◆ **TEXT BLOCK**
····················
In other words, use the same rhetorical tactics as the anti-gun lobby. And don’t be ashamed of it. They’re using such language because they think what they’re saying is true. They think they’re promoting the Good, and that their choice of words should reflect it. They may be wrong on the 2nd Amendment, but they’re right about rhetoric. It should reflect what we think is true and important. And we should use it as a tool to deprogram people who’ve been brainwashed to think otherwise.

As the great Christian scholar Richard Weaver wrote, rhetoric isn’t just the art of persuasion. Rightly defined, it’s the art of making the Good and the True attractive by highlighting their Beauty. In that sense, it makes words incarnate. It teaches via parable, anecdote, story, and choice of words. Good rhetoric, deployed in service of the Good, is not just important. It’s absolutely vital. It does all the work in the world that formal logical proofs cannot accomplish. For a highly useful guidebook on how to argue effectively, read the funny page-turner Thank You For Arguing.

Do you know how many logical syllogisms Jesus used in His preaching? Zero. Most of the words we have from His mouth would qualify as rhetoric. (Maybe now we can stop using the word itself pejoratively?) When George Washington spoke to his troops at Valley Forge, he didn’t stand up there and offer Socratic proofs. (They would have drifted away, one by one, into the woods.) Instead, he played on their heartstrings and roused their passions. And after the fighting ended, when an unpaid and angry Continental Army was about to march on Congress, Washington used simple, humble rhetoric to soothe them. If he’d just read them a civics lecture, the United States would have started out like most of the Latin American republics that broke free from Spain. And we’d have ended up like them, too.

Words Matter, and Names Carry Deep Meaning

In the Garden of Eden, one of Adam’s first tasks was giving the animals their names. At the Tower of Babel, God humbled man’s pride by confusing the names for things among different peoples with varied tongues. At Pentecost, the Spirit brought men together by letting the apostles preach to men of every nation, and be understood. St. John thought to call Christ “the Word,” which meant that He is the ordering principle of Creation.
····················
◆ **ASSIGNED TASK 1**
In the essay on rhetoric, what was one of Adam's first tasks in the Garden of Eden?
◆ **ASSIGNED TASK 2**
Resume the essay on rhetoric after its last sentence and write what comes next.
The listing has nothing to do with this.

◆ **STORED DATA**
····················
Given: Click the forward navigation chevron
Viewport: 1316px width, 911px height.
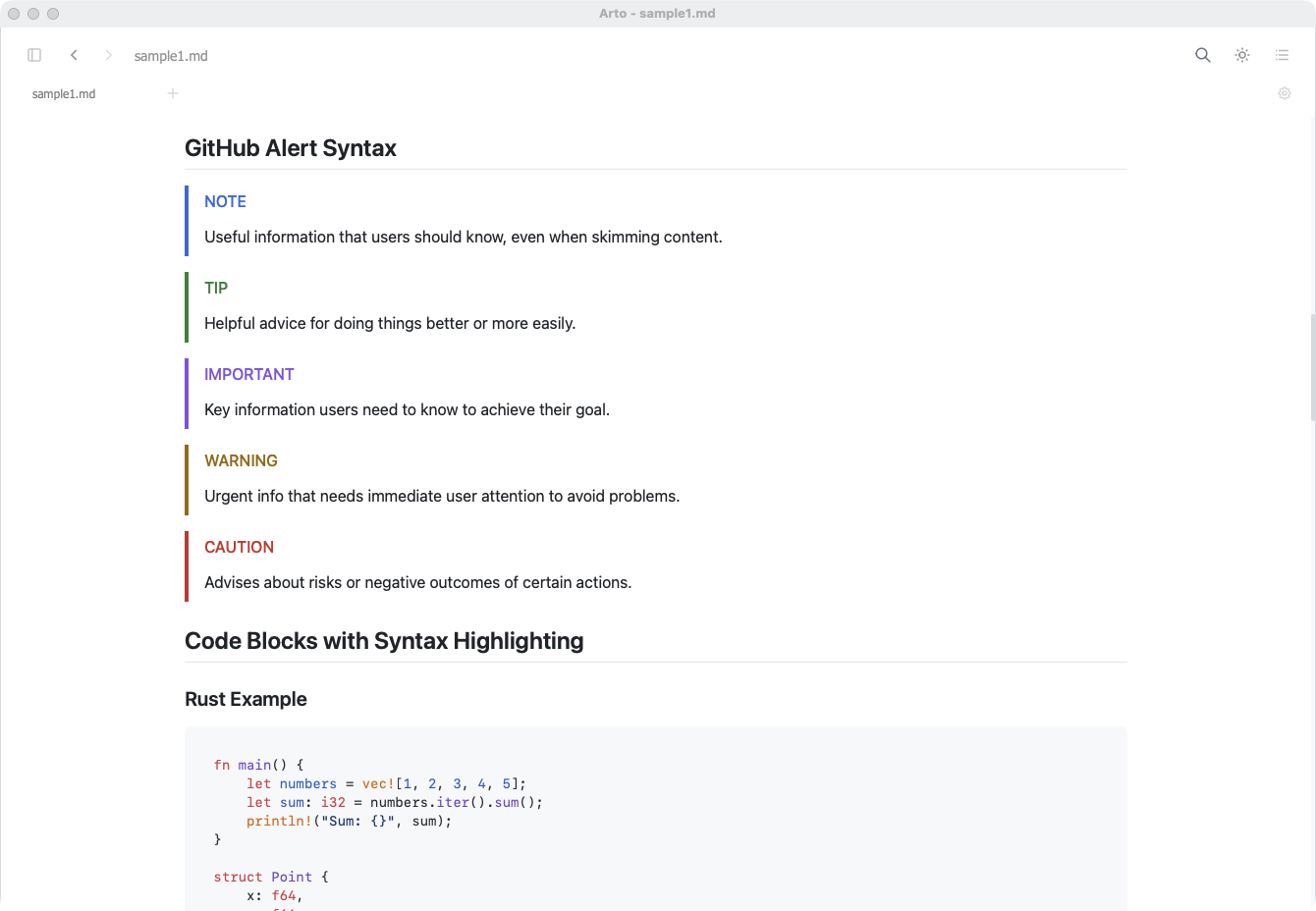Looking at the screenshot, I should pyautogui.click(x=108, y=55).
····················
◆ **RESPONSE 1**
Giving the animals their names.

◆ **RESPONSE 2**
Many theologians agree that the root of modern unbelief lay deep in the Middle Ages. The Nominalists (“name-ists” if you will) denied that man has any essence which unites me with my neighbor. In fact, nothing does. There is just a world of stuff, living or non-living. We give each thing we see (from pond to person) an arbitrary “name,” but it tells us nothing about what these things really are, or what they have in common. Follow that out through its implications, and you end up with modern nihilism, as Pope Benedict XVI warned at Regensburg.

Catholic novelist Walker Percy’s non-fiction masterpiece, Lost in the Cosmos, centers on language as the greatest proof for man’s uniqueness. And hence his status as a child of God, not an accident of genetics. Animals respond to signals. Gorillas can learn sign language. But no animal save man thinks that words refer to things. No other creature on earth has a realm of symbolic meaning. Biologists can’t explain that, and AI geeks can’t replicate it. The fact that we can use symbols to speak the truth, and name things that share an essence, sets us apart from dumb Creation.

It shows why our lives are unique, and uniquely worth protecting.